--- ABOUT THIS EXERCISE ---
Could you return every record below word for word, leaving out the pictures?

DATA Block Start

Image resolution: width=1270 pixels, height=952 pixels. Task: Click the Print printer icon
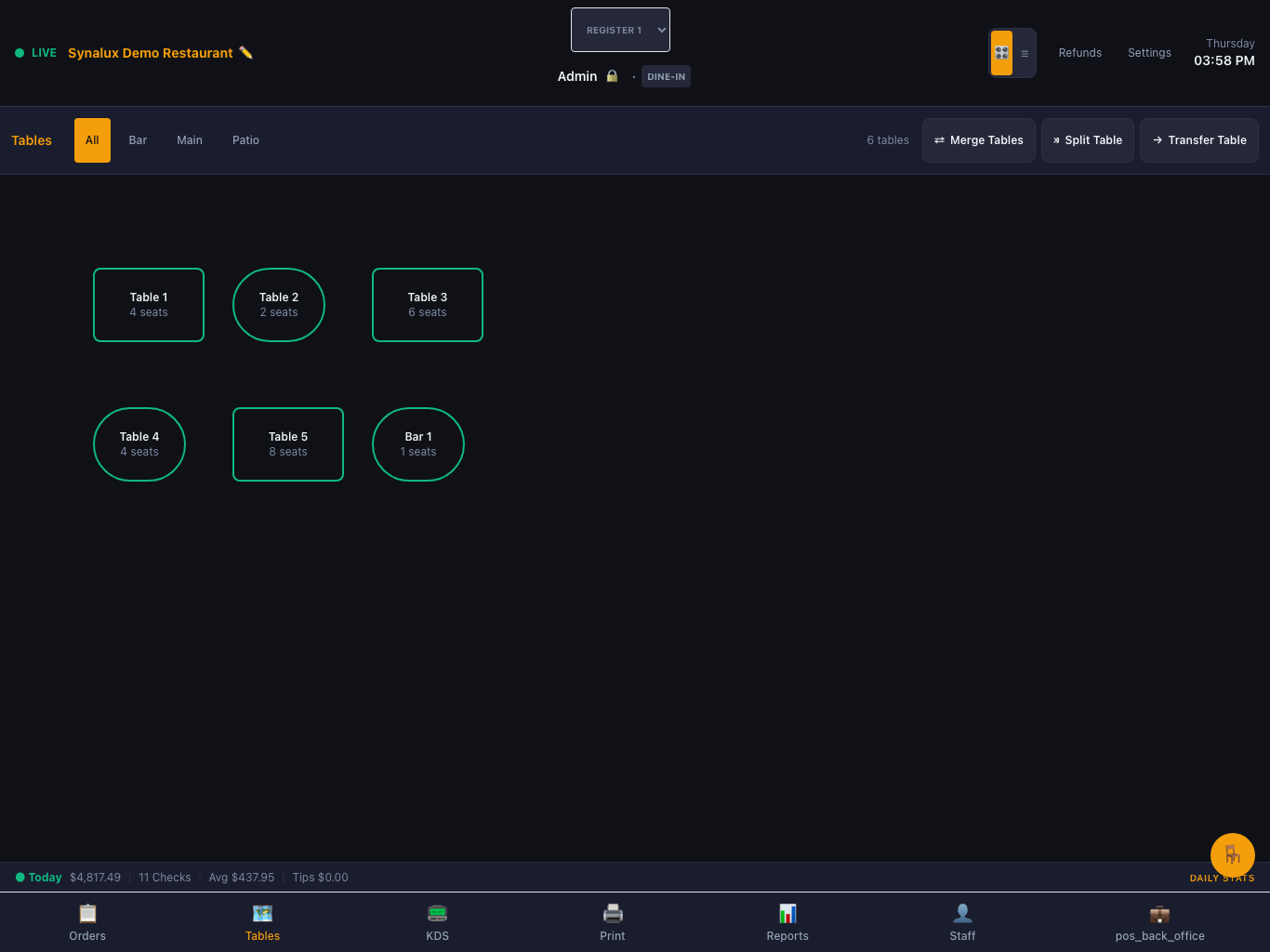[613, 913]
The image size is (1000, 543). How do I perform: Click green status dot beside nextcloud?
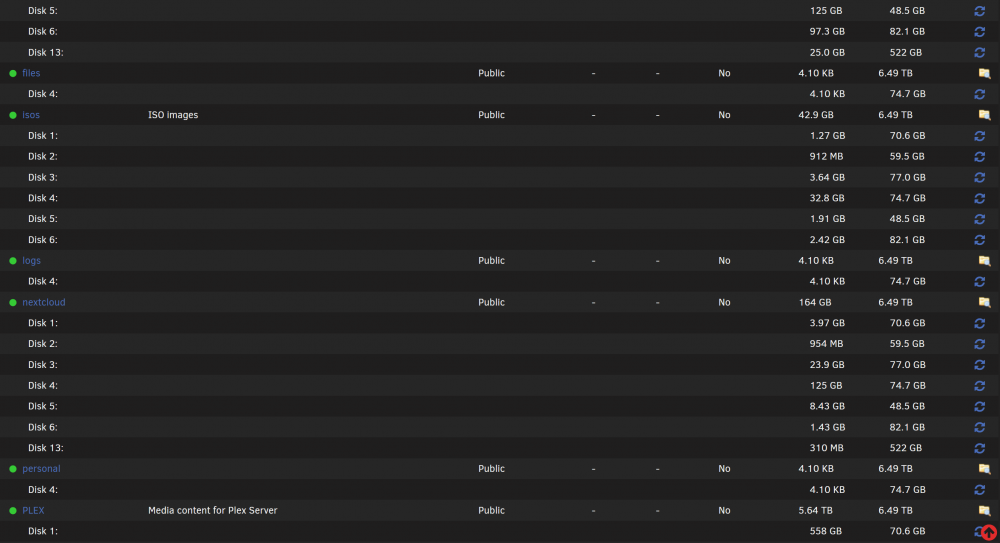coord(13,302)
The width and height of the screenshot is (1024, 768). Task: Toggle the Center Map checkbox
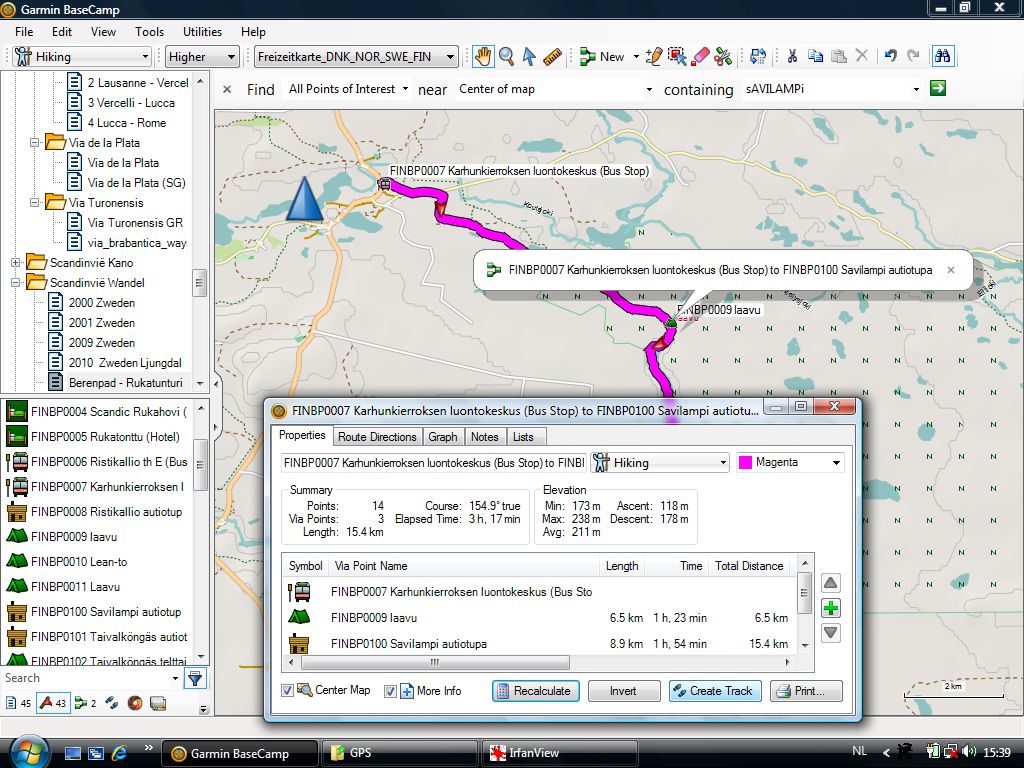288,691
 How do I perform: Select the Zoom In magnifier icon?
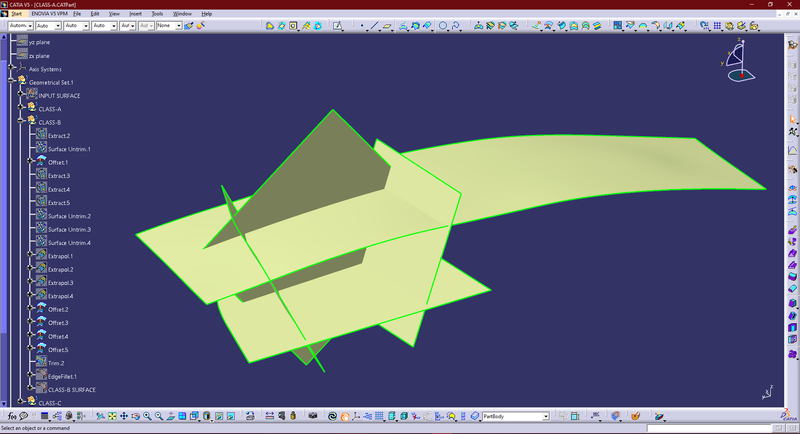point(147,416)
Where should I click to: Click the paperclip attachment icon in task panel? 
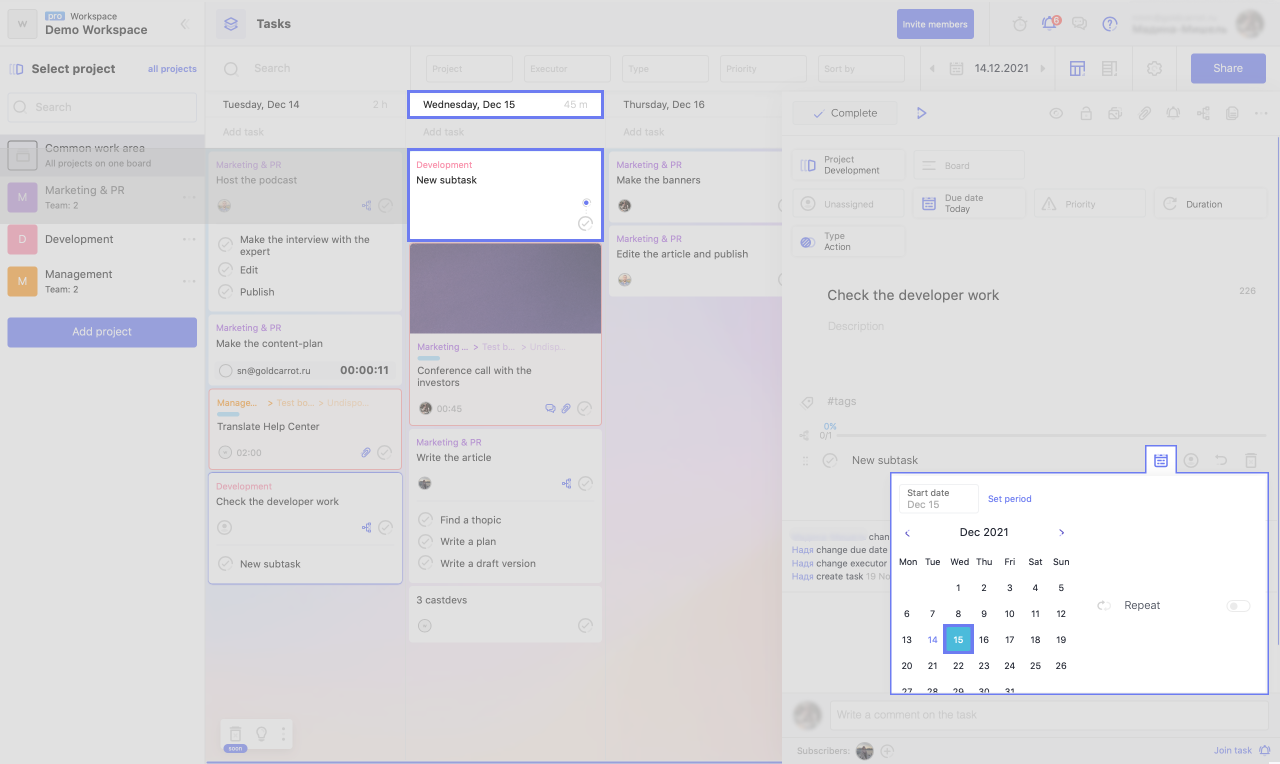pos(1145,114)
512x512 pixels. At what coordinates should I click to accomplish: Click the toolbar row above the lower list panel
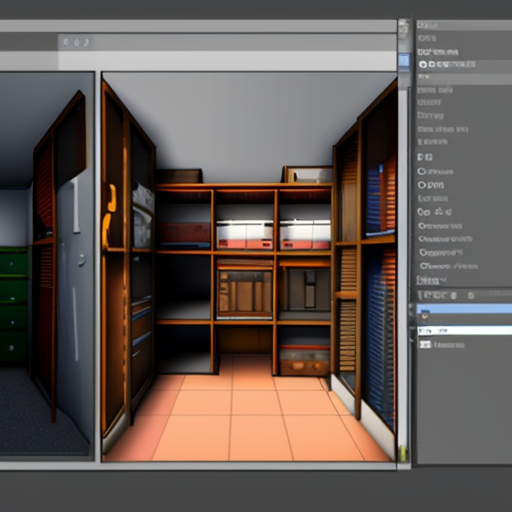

DATA Block End

--- RESPONSE AREA ---
Image resolution: width=1270 pixels, height=952 pixels. Task: Click the Print printer icon
[613, 913]
The image size is (1000, 543). How do I perform: Click green status dot beside nextcloud?
coord(13,302)
The width and height of the screenshot is (1024, 768). Task: Toggle the Center Map checkbox
288,691
 How do I perform: Select the Zoom In magnifier icon?
point(147,416)
Where should I click to: Click the paperclip attachment icon in task panel? 
pos(1145,114)
512x512 pixels. At what coordinates should I click to accomplish: Click the toolbar row above the lower list panel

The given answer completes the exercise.